(Data for review)

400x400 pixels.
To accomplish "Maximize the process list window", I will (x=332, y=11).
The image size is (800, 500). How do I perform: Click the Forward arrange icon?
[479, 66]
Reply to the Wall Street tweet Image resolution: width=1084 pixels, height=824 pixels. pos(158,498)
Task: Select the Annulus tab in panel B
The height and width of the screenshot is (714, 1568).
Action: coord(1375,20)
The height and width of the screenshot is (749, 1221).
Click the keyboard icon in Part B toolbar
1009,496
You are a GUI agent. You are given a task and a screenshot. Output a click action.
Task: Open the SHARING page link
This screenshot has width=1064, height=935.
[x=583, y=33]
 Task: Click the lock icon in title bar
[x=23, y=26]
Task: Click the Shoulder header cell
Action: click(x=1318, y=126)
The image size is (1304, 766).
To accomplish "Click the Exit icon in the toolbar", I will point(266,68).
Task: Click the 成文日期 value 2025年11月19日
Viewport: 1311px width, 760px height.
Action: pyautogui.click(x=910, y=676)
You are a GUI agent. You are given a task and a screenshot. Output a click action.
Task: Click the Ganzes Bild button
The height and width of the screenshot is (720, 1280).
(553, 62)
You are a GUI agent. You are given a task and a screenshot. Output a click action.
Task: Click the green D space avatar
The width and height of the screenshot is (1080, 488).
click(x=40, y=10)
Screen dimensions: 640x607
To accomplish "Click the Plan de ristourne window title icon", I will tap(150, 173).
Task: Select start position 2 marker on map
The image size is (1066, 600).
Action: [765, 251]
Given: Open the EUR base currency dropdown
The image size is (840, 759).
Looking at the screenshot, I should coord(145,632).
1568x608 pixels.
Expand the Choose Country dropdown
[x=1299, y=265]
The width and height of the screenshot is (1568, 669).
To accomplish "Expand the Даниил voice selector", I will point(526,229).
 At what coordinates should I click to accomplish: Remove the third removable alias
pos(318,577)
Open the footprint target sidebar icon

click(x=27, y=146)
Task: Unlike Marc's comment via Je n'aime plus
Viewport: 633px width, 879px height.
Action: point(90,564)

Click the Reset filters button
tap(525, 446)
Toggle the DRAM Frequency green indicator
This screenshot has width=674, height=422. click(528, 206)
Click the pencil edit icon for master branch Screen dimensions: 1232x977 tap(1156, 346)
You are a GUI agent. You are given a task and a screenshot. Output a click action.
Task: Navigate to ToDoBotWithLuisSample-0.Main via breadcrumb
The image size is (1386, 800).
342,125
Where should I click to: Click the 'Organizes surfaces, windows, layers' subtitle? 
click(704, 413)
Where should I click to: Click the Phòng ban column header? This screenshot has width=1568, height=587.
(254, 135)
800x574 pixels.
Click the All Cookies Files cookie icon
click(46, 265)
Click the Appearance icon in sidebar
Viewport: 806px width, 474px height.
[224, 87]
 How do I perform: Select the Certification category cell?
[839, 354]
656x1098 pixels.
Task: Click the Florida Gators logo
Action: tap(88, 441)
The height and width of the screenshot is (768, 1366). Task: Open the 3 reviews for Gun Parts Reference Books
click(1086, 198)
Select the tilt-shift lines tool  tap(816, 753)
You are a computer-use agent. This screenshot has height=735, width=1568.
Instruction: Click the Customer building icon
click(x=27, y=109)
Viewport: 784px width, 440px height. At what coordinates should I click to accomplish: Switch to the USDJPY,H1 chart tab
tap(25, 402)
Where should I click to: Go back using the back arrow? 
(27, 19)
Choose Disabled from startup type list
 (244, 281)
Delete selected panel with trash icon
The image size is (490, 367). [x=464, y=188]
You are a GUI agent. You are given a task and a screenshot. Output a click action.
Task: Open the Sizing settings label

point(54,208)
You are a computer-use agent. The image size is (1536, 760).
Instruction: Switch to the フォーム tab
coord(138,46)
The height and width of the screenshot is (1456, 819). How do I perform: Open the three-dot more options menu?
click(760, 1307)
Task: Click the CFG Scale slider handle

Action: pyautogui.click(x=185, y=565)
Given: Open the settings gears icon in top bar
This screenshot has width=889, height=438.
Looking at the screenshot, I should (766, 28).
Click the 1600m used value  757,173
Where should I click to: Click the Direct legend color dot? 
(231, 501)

(End Data for review)

• _Exercise prompt_:
Check every line above for the string "will" and copy those that have it.

• _Your solution_:
To accomplish "Maximize the process list window", I will (x=332, y=11).
To accomplish "Click the Exit icon in the toolbar", I will point(266,68).
To accomplish "Click the Plan de ristourne window title icon", I will tap(150, 173).
To accomplish "Expand the Даниил voice selector", I will point(526,229).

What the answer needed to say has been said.